Please repeat the data in full, character for character.

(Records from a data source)
# # # #

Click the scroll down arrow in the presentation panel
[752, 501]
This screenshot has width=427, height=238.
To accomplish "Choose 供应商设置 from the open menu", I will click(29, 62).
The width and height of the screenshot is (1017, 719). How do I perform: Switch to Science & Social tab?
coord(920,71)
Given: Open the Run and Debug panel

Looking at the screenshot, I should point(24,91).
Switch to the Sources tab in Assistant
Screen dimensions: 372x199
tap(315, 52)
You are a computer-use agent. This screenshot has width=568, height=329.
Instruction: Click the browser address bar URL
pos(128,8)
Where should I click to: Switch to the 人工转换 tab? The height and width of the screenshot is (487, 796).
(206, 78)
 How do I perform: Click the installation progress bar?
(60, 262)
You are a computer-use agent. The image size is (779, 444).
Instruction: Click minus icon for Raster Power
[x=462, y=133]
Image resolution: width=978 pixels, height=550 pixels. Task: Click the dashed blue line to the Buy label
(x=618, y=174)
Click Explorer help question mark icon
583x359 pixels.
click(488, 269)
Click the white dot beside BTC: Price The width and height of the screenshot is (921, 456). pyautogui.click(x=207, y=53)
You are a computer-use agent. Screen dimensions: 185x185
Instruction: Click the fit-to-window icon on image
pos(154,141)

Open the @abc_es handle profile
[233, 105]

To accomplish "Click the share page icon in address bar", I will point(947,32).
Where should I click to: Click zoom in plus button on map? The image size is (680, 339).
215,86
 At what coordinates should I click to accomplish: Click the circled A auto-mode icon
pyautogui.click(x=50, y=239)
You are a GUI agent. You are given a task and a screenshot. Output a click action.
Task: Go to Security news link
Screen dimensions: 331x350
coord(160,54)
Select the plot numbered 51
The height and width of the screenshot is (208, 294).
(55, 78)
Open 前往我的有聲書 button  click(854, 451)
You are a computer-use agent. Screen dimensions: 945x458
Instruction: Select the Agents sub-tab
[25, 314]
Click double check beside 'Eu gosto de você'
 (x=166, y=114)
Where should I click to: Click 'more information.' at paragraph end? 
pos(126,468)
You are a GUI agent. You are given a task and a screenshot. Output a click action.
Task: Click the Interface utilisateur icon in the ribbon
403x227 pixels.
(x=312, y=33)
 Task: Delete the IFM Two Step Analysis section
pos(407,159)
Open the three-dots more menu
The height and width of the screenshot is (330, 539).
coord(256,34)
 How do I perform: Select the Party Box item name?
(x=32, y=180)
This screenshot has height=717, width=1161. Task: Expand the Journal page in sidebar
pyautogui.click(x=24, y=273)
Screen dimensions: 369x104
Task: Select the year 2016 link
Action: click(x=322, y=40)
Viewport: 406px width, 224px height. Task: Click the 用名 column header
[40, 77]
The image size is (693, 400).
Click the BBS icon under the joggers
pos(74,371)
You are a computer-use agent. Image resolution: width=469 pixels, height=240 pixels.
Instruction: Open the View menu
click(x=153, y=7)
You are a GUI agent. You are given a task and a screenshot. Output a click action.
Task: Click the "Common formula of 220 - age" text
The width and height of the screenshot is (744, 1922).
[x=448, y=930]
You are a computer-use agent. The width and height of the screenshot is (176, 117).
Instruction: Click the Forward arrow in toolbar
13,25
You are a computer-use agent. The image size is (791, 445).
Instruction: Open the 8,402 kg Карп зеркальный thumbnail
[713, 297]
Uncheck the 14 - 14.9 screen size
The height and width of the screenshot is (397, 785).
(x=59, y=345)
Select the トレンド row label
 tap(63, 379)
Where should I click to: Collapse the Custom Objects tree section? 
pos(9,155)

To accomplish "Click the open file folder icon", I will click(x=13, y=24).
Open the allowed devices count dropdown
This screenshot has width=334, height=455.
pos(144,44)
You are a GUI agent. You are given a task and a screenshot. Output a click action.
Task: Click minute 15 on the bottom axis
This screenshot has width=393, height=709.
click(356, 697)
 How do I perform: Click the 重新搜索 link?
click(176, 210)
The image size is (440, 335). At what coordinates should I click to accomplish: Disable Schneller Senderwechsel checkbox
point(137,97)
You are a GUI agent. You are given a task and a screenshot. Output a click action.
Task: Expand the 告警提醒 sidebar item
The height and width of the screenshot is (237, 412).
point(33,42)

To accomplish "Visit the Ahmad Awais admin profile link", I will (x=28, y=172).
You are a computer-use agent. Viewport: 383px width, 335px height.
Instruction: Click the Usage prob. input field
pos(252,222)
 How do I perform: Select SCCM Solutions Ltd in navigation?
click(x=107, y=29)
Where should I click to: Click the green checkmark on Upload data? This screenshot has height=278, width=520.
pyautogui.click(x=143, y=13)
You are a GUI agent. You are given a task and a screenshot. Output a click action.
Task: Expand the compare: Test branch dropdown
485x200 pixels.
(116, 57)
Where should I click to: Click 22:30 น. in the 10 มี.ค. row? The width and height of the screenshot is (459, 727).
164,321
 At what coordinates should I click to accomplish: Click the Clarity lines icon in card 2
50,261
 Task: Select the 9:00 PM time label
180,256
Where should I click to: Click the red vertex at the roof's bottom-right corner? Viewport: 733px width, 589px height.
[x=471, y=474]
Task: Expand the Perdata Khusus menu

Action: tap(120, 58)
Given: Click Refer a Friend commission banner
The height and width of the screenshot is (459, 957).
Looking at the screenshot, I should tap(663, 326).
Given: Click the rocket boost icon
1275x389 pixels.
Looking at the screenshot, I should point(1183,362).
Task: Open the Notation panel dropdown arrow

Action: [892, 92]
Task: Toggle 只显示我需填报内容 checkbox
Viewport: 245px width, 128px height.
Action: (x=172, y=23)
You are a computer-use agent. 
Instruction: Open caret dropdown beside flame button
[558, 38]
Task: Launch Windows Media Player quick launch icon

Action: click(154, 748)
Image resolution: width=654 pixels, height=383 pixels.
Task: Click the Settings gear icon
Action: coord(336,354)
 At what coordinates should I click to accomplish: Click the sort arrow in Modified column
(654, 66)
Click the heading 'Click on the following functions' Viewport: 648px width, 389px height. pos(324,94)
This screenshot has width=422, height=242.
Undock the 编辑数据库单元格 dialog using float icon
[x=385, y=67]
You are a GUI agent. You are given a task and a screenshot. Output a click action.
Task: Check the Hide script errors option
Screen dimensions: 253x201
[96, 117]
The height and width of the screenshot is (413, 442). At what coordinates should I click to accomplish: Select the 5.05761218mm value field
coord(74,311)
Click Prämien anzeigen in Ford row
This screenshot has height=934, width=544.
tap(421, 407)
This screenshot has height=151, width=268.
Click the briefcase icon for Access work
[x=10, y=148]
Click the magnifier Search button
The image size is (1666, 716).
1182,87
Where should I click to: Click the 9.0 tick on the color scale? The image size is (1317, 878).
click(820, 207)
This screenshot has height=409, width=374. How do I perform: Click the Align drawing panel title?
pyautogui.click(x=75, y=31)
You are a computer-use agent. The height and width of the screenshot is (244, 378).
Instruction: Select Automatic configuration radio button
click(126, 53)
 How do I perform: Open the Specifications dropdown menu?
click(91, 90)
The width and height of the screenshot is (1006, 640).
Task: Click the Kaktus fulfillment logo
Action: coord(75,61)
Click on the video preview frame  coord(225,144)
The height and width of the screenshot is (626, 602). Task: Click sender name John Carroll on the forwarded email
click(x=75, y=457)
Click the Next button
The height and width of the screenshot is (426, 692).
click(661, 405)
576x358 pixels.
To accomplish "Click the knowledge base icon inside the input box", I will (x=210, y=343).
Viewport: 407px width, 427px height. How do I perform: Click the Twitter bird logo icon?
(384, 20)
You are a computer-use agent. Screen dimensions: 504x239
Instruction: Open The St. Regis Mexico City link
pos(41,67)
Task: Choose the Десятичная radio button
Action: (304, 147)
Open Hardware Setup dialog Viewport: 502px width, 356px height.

# # # #

◆ Output for this task
Click the scroll down arrow in the presentation panel
[752, 501]
This screenshot has width=427, height=238.
To accomplish "Choose 供应商设置 from the open menu", I will click(29, 62).
The width and height of the screenshot is (1017, 719). How do I perform: Switch to Science & Social tab?
coord(920,71)
Given: Open the Run and Debug panel

Looking at the screenshot, I should point(24,91).
Switch to the Sources tab in Assistant
Screen dimensions: 372x199
tap(315, 52)
You are a computer-use agent. This screenshot has width=568, height=329.
Instruction: Click the browser address bar URL
pos(128,8)
Where should I click to: Switch to the 人工转换 tab? The height and width of the screenshot is (487, 796).
(206, 78)
 How do I perform: Click the installation progress bar?
(60, 262)
You are a computer-use agent. The image size is (779, 444).
Instruction: Click minus icon for Raster Power
[x=462, y=133]
Image resolution: width=978 pixels, height=550 pixels. Task: Click the dashed blue line to the Buy label
(x=618, y=174)
Click Explorer help question mark icon
583x359 pixels.
click(488, 269)
Click the white dot beside BTC: Price The width and height of the screenshot is (921, 456). pyautogui.click(x=207, y=53)
You are a computer-use agent. Screen dimensions: 185x185
Instruction: Click the fit-to-window icon on image
pos(154,141)

Open the @abc_es handle profile
[233, 105]

To accomplish "Click the share page icon in address bar", I will point(947,32).
Where should I click to: Click zoom in plus button on map? The image size is (680, 339).
215,86
 At what coordinates should I click to accomplish: Click the circled A auto-mode icon
pyautogui.click(x=50, y=239)
You are a GUI agent. You are given a task and a screenshot. Output a click action.
Task: Go to Security news link
Screen dimensions: 331x350
coord(160,54)
Select the plot numbered 51
The height and width of the screenshot is (208, 294).
(55, 78)
Open 前往我的有聲書 button  click(854, 451)
You are a computer-use agent. Screen dimensions: 945x458
Instruction: Select the Agents sub-tab
[25, 314]
Click double check beside 'Eu gosto de você'
 (x=166, y=114)
Where should I click to: Click 'more information.' at paragraph end? 
pos(126,468)
You are a GUI agent. You are given a task and a screenshot. Output a click action.
Task: Click the Interface utilisateur icon in the ribbon
403x227 pixels.
(x=312, y=33)
 Task: Delete the IFM Two Step Analysis section
pos(407,159)
Open the three-dots more menu
The height and width of the screenshot is (330, 539).
coord(256,34)
 How do I perform: Select the Party Box item name?
(x=32, y=180)
This screenshot has height=717, width=1161. Task: Expand the Journal page in sidebar
pyautogui.click(x=24, y=273)
Screen dimensions: 369x104
Task: Select the year 2016 link
Action: click(x=322, y=40)
Viewport: 406px width, 224px height. Task: Click the 用名 column header
[40, 77]
The image size is (693, 400).
Click the BBS icon under the joggers
pos(74,371)
You are a computer-use agent. Image resolution: width=469 pixels, height=240 pixels.
Instruction: Open the View menu
click(x=153, y=7)
You are a GUI agent. You are given a task and a screenshot. Output a click action.
Task: Click the "Common formula of 220 - age" text
The width and height of the screenshot is (744, 1922).
[x=448, y=930]
You are a computer-use agent. The width and height of the screenshot is (176, 117).
Instruction: Click the Forward arrow in toolbar
13,25
You are a computer-use agent. The image size is (791, 445).
Instruction: Open the 8,402 kg Карп зеркальный thumbnail
[713, 297]
Uncheck the 14 - 14.9 screen size
The height and width of the screenshot is (397, 785).
(x=59, y=345)
Select the トレンド row label
 tap(63, 379)
Where should I click to: Collapse the Custom Objects tree section? 
pos(9,155)

To accomplish "Click the open file folder icon", I will click(x=13, y=24).
Open the allowed devices count dropdown
This screenshot has width=334, height=455.
pos(144,44)
You are a GUI agent. You are given a task and a screenshot. Output a click action.
Task: Click minute 15 on the bottom axis
This screenshot has width=393, height=709.
click(356, 697)
 How do I perform: Click the 重新搜索 link?
click(176, 210)
The image size is (440, 335). At what coordinates should I click to accomplish: Disable Schneller Senderwechsel checkbox
point(137,97)
You are a GUI agent. You are given a task and a screenshot. Output a click action.
Task: Expand the 告警提醒 sidebar item
The height and width of the screenshot is (237, 412).
point(33,42)

To accomplish "Visit the Ahmad Awais admin profile link", I will (x=28, y=172).
You are a computer-use agent. Viewport: 383px width, 335px height.
Instruction: Click the Usage prob. input field
pos(252,222)
 How do I perform: Select SCCM Solutions Ltd in navigation?
click(x=107, y=29)
Where should I click to: Click the green checkmark on Upload data? This screenshot has height=278, width=520.
pyautogui.click(x=143, y=13)
You are a GUI agent. You are given a task and a screenshot. Output a click action.
Task: Expand the compare: Test branch dropdown
485x200 pixels.
(116, 57)
Where should I click to: Click 22:30 น. in the 10 มี.ค. row? The width and height of the screenshot is (459, 727).
164,321
 At what coordinates should I click to accomplish: Click the Clarity lines icon in card 2
50,261
 Task: Select the 9:00 PM time label
180,256
Where should I click to: Click the red vertex at the roof's bottom-right corner? Viewport: 733px width, 589px height.
[x=471, y=474]
Task: Expand the Perdata Khusus menu

Action: tap(120, 58)
Given: Click Refer a Friend commission banner
The height and width of the screenshot is (459, 957).
Looking at the screenshot, I should tap(663, 326).
Given: Click the rocket boost icon
1275x389 pixels.
Looking at the screenshot, I should point(1183,362).
Task: Open the Notation panel dropdown arrow

Action: [892, 92]
Task: Toggle 只显示我需填报内容 checkbox
Viewport: 245px width, 128px height.
Action: (x=172, y=23)
You are a computer-use agent. 
Instruction: Open caret dropdown beside flame button
[558, 38]
Task: Launch Windows Media Player quick launch icon

Action: click(154, 748)
Image resolution: width=654 pixels, height=383 pixels.
Task: Click the Settings gear icon
Action: coord(336,354)
 At what coordinates should I click to accomplish: Click the sort arrow in Modified column
(654, 66)
Click the heading 'Click on the following functions' Viewport: 648px width, 389px height. pos(324,94)
This screenshot has width=422, height=242.
Undock the 编辑数据库单元格 dialog using float icon
[x=385, y=67]
You are a GUI agent. You are given a task and a screenshot. Output a click action.
Task: Check the Hide script errors option
Screen dimensions: 253x201
[96, 117]
The height and width of the screenshot is (413, 442). At what coordinates should I click to accomplish: Select the 5.05761218mm value field
coord(74,311)
Click Prämien anzeigen in Ford row
This screenshot has height=934, width=544.
tap(421, 407)
This screenshot has height=151, width=268.
Click the briefcase icon for Access work
[x=10, y=148]
Click the magnifier Search button
The image size is (1666, 716).
1182,87
Where should I click to: Click the 9.0 tick on the color scale? The image size is (1317, 878).
click(820, 207)
This screenshot has height=409, width=374. How do I perform: Click the Align drawing panel title?
pyautogui.click(x=75, y=31)
You are a computer-use agent. The height and width of the screenshot is (244, 378).
Instruction: Select Automatic configuration radio button
click(126, 53)
 How do I perform: Open the Specifications dropdown menu?
click(91, 90)
The width and height of the screenshot is (1006, 640).
Task: Click the Kaktus fulfillment logo
Action: coord(75,61)
Click on the video preview frame  coord(225,144)
The height and width of the screenshot is (626, 602). Task: Click sender name John Carroll on the forwarded email
click(x=75, y=457)
Click the Next button
The height and width of the screenshot is (426, 692).
click(661, 405)
576x358 pixels.
To accomplish "Click the knowledge base icon inside the input box", I will (x=210, y=343).
Viewport: 407px width, 427px height. How do I perform: Click the Twitter bird logo icon?
(384, 20)
You are a computer-use agent. Screen dimensions: 504x239
Instruction: Open The St. Regis Mexico City link
pos(41,67)
Task: Choose the Десятичная radio button
Action: (304, 147)
Open Hardware Setup dialog Viewport: 502px width, 356px height.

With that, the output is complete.